Jaspers then offers an analysis of the question of German war guilt. Central to his analysis is a famous four-way distinction among:

  1. Criminal guilt, which is attributable to individuals who have broken specific laws. It merits personal shame and punishment.
  2. Political guilt, which belongs to all members of a polity (a democracy or otherwise), because “Everybody is responsible for the way he is governed.” However, political guilt does not imply criminal guilt or the need for an individual penalty or shame. Germany as a whole is rightly occupied because of political guilt, which is not the fault of individual Germans. Similarly, I might say, “I didn’t vote for George W. Bush or the Iraq war, but I have responsibility for Iraq as a US citizen. I needn’t feel bad about it personally, but I must accept the political consequences.”
  3. Moral guilt: This is what one ought to feel as a result of being connected to an evil, even if one wasn’t personally responsible for what happened. It is what we would now call bad “moral luck.” For example, it is a matter of luck whether one was born a German or a Dane in 1905, but those who were born Germans have a form of guilt that is not due to their individual choices. Jaspers’ former student Hannah Arendt wrote (completely independently at about the same time): “That German refugees, who had the good fortune either to be Jews or to have been persecuted by the Gestapo early enough, have been saved from this guilt is of course not their merit.” If your conditions lead you to be good, you should reflect on your good fortune and not attribute your virtue to your self. If your conditions make you bad, you need penance and renewal.
  4. Metaphysical guilt: “There exists a solidarity among men as human beings that makes each co-responsible for every wrong and every injustice in the world, especially for crimes committed in his presence or with his knowledge.” The outcome of accepting metaphysical guilt is what Jaspers calls “transformation before God.” Again, Arendt wrote something similar at about the same time: “It is many years now that we meet Germans who declare that they are ashamed of being Germans. I have often felt tempted to answer that I am ashamed of being human.” I would paraphrase their idea as follows (without invoking God): acts of evil remind us that we are flawed creatures, and we should be mindful of that fact.

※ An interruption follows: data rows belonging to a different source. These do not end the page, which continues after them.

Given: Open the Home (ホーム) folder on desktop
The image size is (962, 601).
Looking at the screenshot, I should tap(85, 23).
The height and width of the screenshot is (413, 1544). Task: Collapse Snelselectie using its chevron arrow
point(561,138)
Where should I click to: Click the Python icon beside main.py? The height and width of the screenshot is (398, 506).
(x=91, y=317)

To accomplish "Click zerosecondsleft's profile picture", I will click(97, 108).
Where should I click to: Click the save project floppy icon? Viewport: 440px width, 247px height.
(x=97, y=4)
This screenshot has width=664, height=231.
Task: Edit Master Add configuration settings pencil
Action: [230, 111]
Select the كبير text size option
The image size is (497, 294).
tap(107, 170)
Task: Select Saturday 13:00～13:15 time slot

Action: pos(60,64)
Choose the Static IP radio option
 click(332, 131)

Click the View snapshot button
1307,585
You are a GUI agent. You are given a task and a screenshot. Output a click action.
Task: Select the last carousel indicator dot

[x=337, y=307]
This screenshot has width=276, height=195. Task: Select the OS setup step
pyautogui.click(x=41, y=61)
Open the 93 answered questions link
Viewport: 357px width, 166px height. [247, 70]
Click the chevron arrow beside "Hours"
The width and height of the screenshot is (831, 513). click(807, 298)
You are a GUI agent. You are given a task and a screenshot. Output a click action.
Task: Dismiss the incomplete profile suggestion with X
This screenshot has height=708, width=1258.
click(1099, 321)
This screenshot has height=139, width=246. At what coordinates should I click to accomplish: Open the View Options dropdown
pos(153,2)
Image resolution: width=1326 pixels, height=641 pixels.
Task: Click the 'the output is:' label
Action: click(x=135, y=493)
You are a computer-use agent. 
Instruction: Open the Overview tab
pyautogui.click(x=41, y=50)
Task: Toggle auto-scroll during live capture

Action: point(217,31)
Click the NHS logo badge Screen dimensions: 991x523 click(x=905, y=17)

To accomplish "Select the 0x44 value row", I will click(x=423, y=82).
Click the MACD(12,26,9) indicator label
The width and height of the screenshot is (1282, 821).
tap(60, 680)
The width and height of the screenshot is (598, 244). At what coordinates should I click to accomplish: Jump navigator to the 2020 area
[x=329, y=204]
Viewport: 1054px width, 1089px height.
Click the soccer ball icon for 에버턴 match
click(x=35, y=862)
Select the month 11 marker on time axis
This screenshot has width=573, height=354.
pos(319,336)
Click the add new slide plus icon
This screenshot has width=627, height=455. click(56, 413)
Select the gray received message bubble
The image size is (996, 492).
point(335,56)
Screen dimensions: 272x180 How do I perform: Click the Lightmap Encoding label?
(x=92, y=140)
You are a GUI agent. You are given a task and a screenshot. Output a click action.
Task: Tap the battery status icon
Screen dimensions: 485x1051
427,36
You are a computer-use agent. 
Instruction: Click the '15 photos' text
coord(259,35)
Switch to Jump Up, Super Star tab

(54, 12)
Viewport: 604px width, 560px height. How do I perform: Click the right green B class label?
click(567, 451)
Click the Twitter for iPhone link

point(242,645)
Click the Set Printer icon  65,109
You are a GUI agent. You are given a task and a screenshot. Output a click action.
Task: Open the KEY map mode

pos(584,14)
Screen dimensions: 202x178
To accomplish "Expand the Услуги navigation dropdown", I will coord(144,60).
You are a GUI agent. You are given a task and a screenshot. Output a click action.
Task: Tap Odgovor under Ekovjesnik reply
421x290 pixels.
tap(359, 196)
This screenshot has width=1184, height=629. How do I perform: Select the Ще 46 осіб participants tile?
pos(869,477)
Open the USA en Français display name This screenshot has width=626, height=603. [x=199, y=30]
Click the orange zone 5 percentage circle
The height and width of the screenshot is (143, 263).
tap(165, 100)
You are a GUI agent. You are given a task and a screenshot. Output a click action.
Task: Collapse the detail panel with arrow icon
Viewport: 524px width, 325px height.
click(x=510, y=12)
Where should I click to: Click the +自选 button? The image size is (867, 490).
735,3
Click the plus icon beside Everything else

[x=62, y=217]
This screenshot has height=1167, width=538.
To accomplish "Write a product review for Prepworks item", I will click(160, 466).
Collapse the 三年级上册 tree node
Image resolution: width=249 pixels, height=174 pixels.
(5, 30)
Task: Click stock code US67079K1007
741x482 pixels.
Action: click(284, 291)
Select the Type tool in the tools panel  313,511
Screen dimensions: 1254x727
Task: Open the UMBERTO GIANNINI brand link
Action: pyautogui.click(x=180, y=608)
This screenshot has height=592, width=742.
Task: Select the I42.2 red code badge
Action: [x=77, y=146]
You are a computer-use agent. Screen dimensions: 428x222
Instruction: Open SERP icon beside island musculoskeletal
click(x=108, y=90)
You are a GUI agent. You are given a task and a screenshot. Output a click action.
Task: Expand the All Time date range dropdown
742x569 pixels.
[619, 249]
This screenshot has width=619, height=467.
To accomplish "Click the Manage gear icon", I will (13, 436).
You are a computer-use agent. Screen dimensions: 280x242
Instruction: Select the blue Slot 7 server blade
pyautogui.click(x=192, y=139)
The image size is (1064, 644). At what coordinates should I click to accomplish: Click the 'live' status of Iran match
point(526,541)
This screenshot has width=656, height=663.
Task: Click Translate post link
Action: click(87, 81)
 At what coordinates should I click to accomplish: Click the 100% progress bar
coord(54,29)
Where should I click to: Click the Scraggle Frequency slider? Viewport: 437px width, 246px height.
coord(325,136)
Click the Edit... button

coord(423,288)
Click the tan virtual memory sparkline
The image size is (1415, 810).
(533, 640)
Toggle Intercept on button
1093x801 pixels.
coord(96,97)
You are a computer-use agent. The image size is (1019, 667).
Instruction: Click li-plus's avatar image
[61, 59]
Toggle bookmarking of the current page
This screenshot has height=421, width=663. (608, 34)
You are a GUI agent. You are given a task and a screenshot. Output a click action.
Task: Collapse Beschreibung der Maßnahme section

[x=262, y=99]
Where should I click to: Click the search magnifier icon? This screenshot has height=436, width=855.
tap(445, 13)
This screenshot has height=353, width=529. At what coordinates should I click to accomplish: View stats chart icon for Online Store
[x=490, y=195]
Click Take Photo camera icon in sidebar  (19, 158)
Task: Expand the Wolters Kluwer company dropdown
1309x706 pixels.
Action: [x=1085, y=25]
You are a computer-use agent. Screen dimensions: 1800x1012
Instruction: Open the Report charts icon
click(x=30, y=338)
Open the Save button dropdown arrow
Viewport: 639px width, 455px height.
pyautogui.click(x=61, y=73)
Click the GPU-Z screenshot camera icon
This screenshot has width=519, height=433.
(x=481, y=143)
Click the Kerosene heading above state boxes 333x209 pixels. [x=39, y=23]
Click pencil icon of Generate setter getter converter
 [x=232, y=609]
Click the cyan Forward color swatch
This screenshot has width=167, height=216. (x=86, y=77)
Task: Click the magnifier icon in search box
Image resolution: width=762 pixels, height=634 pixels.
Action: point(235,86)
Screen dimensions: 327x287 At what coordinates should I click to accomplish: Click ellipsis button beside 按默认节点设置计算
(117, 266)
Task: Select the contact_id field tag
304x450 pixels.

Jaspers’ lecture must have given his audience much to wrestle with, but it’s not clear that it went over well. Much later, his student Harry Pross recalled:

No one would have dared interrupt the lecture. There was not supposed to be any conversation between the students and the professors in the old lecture hall. Then [at the end of the lecture] the philosopher left, somewhat stiffly, without casting a single glance left or right. The students sat tight, as they had always done. “Pretty meshuggener,” one murmured as he walked out. “At least you don’t have to say ‘Heil’ any more,” his friend replied.


Quoting Jaspers from E.N. Ashton’s translation: The Question of German Guilt (Fordham, 2000). The German words come from a 1971 German edition of Die Schuldfrage (note that Germany is not named in the original title), published by Joseph Buttinger. Pross is quoted in Antonia Grunenberg and Adrian Daub, “Arendt, Heidegger, Jaspers: Thinking Through the Breach in Tradition,” Social Research, vol. 74, no. 4, 2007, p. 1013.